### Your objective
Render each line of the items below as an entry in a numbered list, and leave out any blank lines.
══════════════════════════════
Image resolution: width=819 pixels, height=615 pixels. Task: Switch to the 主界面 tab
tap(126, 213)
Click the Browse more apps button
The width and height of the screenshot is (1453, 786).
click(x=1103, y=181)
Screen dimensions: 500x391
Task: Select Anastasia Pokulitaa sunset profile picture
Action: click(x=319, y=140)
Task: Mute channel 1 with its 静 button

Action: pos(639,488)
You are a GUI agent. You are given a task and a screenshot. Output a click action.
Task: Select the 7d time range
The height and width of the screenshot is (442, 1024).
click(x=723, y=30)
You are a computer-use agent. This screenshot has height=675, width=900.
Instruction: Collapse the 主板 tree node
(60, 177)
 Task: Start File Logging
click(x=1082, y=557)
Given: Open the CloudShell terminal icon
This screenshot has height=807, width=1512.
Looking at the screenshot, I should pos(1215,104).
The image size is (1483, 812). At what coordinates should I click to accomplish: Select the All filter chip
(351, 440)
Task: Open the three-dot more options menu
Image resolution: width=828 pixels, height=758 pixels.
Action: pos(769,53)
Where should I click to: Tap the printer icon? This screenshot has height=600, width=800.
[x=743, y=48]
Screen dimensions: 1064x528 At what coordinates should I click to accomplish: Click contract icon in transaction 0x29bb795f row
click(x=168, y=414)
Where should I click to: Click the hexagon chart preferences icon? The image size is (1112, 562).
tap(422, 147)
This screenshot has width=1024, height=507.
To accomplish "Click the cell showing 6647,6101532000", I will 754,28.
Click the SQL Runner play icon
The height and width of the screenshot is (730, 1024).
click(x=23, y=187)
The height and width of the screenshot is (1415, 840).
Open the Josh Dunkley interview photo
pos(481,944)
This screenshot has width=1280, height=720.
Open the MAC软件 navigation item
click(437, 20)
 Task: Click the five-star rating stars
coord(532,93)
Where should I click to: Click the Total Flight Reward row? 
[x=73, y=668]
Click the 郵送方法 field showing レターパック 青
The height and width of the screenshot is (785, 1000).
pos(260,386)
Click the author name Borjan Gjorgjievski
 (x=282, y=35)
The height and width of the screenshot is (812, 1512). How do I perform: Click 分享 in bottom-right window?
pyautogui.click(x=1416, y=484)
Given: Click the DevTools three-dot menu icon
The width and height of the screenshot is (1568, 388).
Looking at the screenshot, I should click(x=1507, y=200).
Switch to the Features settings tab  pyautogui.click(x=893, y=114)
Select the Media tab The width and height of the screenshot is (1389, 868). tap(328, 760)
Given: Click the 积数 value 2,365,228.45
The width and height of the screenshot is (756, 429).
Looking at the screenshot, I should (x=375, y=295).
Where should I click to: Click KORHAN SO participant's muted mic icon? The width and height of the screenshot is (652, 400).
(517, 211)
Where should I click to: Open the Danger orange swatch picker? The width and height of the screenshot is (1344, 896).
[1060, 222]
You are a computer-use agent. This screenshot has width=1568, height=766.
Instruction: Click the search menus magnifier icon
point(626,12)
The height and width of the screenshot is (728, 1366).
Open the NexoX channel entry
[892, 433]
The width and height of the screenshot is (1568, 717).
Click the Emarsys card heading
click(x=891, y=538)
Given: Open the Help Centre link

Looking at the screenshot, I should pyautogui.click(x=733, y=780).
══════════════════════════════
### Correct response
1. Image resolution: width=819 pixels, height=615 pixels. Task: Switch to the 主界面 tab
2. tap(126, 213)
3. Click the Browse more apps button
4. The width and height of the screenshot is (1453, 786).
5. click(x=1103, y=181)
6. Screen dimensions: 500x391
7. Task: Select Anastasia Pokulitaa sunset profile picture
8. Action: click(x=319, y=140)
9. Task: Mute channel 1 with its 静 button
10. Action: pos(639,488)
11. You are a GUI agent. You are given a task and a screenshot. Output a click action.
12. Task: Select the 7d time range
13. The height and width of the screenshot is (442, 1024).
14. click(x=723, y=30)
15. You are a computer-use agent. This screenshot has height=675, width=900.
16. Instruction: Collapse the 主板 tree node
17. (60, 177)
18.  Task: Start File Logging
19. click(x=1082, y=557)
20. Given: Open the CloudShell terminal icon
21. This screenshot has height=807, width=1512.
22. Looking at the screenshot, I should pos(1215,104).
23. The image size is (1483, 812). At what coordinates should I click to accomplish: Select the All filter chip
24. (351, 440)
25. Task: Open the three-dot more options menu
26. Image resolution: width=828 pixels, height=758 pixels.
27. Action: pos(769,53)
28. Where should I click to: Tap the printer icon? This screenshot has height=600, width=800.
29. [x=743, y=48]
30. Screen dimensions: 1064x528 At what coordinates should I click to accomplish: Click contract icon in transaction 0x29bb795f row
31. click(x=168, y=414)
32. Where should I click to: Click the hexagon chart preferences icon? The image size is (1112, 562).
33. tap(422, 147)
34. This screenshot has width=1024, height=507.
35. To accomplish "Click the cell showing 6647,6101532000", I will 754,28.
36. Click the SQL Runner play icon
37. The height and width of the screenshot is (730, 1024).
38. click(x=23, y=187)
39. The height and width of the screenshot is (1415, 840).
40. Open the Josh Dunkley interview photo
41. pos(481,944)
42. This screenshot has width=1280, height=720.
43. Open the MAC软件 navigation item
44. click(437, 20)
45.  Task: Click the five-star rating stars
46. coord(532,93)
47. Where should I click to: Click the Total Flight Reward row? 
48. [x=73, y=668]
49. Click the 郵送方法 field showing レターパック 青
50. The height and width of the screenshot is (785, 1000).
51. pos(260,386)
52. Click the author name Borjan Gjorgjievski
53.  (x=282, y=35)
54. The height and width of the screenshot is (812, 1512). How do I perform: Click 分享 in bottom-right window?
55. pyautogui.click(x=1416, y=484)
56. Given: Click the DevTools three-dot menu icon
57. The width and height of the screenshot is (1568, 388).
58. Looking at the screenshot, I should click(x=1507, y=200).
59. Switch to the Features settings tab  pyautogui.click(x=893, y=114)
60. Select the Media tab The width and height of the screenshot is (1389, 868). tap(328, 760)
61. Given: Click the 积数 value 2,365,228.45
62. The width and height of the screenshot is (756, 429).
63. Looking at the screenshot, I should (x=375, y=295).
64. Where should I click to: Click KORHAN SO participant's muted mic icon? The width and height of the screenshot is (652, 400).
65. (517, 211)
66. Where should I click to: Open the Danger orange swatch picker? The width and height of the screenshot is (1344, 896).
67. [1060, 222]
68. You are a computer-use agent. This screenshot has width=1568, height=766.
69. Instruction: Click the search menus magnifier icon
70. point(626,12)
71. The height and width of the screenshot is (728, 1366).
72. Open the NexoX channel entry
73. [892, 433]
74. The width and height of the screenshot is (1568, 717).
75. Click the Emarsys card heading
76. click(x=891, y=538)
77. Given: Open the Help Centre link
78. Looking at the screenshot, I should pyautogui.click(x=733, y=780).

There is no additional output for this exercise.